(Stored data entries)
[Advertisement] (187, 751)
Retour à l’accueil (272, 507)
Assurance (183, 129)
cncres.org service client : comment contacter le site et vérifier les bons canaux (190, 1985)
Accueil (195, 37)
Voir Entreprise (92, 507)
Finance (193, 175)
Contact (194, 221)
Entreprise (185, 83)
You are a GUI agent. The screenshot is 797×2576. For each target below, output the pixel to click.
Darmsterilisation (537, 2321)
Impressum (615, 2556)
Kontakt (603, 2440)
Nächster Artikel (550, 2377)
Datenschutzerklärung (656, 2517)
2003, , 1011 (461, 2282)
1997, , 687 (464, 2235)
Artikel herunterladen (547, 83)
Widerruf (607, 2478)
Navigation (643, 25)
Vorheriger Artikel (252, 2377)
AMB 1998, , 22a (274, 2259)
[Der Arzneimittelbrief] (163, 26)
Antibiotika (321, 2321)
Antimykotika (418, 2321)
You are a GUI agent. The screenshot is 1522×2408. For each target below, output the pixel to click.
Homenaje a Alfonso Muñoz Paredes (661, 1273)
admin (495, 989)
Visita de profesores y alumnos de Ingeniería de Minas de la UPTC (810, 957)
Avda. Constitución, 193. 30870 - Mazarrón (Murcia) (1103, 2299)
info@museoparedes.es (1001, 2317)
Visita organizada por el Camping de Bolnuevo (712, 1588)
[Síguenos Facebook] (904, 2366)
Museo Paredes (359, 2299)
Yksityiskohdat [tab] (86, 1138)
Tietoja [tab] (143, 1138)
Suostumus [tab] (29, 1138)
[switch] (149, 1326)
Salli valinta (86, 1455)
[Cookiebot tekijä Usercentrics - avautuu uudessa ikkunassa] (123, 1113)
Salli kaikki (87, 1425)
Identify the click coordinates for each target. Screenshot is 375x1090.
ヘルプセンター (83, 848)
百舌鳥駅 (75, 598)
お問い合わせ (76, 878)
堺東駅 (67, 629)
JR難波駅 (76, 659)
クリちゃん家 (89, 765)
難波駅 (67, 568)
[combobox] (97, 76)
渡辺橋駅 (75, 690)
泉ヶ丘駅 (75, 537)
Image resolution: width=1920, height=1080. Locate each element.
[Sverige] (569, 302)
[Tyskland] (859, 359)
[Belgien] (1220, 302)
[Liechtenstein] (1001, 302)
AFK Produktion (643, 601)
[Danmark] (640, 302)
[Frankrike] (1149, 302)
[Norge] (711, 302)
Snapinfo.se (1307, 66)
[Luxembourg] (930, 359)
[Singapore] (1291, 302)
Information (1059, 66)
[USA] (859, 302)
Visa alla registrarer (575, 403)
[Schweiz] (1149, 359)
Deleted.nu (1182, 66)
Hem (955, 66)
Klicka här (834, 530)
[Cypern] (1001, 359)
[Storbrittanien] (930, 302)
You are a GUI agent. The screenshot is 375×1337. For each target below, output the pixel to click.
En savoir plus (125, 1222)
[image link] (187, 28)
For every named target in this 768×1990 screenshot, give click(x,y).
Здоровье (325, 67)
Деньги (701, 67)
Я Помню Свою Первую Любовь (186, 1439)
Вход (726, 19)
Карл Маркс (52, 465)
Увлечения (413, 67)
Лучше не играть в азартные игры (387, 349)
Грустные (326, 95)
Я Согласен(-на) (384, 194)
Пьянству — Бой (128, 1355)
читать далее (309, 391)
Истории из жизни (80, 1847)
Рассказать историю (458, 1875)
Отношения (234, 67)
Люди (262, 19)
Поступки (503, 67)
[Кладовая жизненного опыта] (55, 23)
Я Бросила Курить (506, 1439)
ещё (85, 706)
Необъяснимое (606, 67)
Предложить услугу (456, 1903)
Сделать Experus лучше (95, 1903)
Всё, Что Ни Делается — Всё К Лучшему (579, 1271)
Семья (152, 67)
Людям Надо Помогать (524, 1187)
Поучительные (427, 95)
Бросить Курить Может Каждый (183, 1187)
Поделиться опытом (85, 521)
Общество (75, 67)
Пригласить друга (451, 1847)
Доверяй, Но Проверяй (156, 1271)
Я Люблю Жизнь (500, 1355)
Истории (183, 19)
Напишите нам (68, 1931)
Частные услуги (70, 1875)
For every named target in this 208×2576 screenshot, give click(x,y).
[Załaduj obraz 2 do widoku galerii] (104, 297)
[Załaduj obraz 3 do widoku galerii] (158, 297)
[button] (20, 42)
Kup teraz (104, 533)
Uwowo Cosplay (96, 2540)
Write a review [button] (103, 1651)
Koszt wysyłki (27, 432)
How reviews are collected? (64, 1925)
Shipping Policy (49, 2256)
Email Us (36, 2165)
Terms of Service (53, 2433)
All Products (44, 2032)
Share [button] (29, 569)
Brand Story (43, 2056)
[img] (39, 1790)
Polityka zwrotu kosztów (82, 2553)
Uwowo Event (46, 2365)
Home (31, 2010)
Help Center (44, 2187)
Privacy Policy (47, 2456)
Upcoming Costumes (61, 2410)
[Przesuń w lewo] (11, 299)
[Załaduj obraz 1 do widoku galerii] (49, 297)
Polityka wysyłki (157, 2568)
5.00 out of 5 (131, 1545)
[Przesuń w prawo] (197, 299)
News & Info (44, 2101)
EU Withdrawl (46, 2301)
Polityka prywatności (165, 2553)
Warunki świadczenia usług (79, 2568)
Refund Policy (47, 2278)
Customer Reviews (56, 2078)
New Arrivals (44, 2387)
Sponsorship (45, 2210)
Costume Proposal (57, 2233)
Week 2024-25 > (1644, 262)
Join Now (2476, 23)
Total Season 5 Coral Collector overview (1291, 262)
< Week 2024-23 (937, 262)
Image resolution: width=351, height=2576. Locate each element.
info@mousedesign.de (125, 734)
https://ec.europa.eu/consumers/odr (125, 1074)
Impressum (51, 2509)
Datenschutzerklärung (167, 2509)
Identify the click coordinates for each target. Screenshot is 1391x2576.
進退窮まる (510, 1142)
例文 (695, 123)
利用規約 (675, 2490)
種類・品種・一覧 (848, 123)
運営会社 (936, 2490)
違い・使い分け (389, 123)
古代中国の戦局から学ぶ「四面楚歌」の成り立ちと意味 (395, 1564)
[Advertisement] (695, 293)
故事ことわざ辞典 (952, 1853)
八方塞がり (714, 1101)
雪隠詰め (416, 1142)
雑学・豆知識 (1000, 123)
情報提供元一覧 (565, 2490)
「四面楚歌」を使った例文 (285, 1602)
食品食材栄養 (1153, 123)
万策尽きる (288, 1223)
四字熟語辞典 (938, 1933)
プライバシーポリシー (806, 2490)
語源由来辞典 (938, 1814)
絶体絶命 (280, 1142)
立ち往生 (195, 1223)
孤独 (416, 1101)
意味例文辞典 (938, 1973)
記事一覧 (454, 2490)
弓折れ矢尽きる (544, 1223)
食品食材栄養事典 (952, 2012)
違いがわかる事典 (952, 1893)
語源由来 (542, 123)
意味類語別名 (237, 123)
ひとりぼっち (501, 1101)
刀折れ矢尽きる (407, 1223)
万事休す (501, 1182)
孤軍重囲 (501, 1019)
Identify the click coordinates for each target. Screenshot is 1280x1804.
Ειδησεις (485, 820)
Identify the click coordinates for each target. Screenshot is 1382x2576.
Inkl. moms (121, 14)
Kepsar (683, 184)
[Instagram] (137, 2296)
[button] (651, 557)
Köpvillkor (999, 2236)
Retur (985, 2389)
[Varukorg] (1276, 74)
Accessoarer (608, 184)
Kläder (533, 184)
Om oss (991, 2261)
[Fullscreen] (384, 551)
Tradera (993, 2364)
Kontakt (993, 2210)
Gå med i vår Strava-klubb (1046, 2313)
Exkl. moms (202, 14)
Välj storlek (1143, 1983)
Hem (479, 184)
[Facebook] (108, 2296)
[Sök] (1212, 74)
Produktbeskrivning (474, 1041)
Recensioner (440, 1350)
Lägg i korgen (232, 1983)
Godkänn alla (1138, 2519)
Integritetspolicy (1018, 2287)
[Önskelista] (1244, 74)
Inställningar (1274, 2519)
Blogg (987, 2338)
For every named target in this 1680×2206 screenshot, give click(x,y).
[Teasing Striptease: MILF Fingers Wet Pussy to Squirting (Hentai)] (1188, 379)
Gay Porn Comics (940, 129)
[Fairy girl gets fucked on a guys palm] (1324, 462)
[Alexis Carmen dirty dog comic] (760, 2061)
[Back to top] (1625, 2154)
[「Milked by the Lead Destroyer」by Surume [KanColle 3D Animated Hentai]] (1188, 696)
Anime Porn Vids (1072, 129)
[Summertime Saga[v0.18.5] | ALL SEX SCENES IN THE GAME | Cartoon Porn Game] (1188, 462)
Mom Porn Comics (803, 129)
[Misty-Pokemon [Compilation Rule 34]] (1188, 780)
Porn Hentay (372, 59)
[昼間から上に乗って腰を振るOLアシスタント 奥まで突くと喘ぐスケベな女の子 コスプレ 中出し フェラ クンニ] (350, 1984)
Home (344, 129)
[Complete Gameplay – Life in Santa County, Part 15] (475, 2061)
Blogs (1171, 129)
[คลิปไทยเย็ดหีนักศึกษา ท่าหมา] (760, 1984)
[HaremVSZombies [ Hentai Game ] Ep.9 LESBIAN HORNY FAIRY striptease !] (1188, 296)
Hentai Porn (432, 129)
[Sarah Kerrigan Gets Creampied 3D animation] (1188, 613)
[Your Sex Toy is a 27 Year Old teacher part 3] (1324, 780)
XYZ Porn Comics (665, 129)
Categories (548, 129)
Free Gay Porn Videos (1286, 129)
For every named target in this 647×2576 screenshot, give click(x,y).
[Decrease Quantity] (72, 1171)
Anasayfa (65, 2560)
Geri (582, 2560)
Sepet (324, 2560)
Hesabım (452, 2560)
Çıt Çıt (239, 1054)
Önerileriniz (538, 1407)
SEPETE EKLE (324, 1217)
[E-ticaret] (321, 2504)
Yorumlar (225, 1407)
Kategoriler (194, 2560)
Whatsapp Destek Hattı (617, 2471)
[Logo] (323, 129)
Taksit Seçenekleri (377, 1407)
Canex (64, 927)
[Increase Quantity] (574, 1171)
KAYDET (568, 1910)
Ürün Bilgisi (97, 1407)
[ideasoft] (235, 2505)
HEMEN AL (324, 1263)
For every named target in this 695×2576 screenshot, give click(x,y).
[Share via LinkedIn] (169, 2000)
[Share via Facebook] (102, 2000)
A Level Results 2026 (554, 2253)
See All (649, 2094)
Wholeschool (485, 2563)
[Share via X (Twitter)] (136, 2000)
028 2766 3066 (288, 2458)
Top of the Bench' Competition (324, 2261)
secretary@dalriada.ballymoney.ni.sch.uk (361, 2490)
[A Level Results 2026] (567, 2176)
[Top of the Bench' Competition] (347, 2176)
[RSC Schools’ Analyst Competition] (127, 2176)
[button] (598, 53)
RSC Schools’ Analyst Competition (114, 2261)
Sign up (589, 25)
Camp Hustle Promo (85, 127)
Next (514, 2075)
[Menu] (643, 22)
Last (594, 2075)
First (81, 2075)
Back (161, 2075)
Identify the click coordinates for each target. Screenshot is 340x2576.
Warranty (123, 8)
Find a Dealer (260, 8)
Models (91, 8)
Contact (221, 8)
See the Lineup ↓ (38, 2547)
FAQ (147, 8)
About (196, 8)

What to produce: Find the lines above that hold "Hentai", then copy each of them.

Solved problem:
[Teasing Striptease: MILF Fingers Wet Pussy to Squirting (Hentai)] (1188, 379)
[「Milked by the Lead Destroyer」by Surume [KanColle 3D Animated Hentai]] (1188, 696)
[HaremVSZombies [ Hentai Game ] Ep.9 LESBIAN HORNY FAIRY striptease !] (1188, 296)
Hentai Porn (432, 129)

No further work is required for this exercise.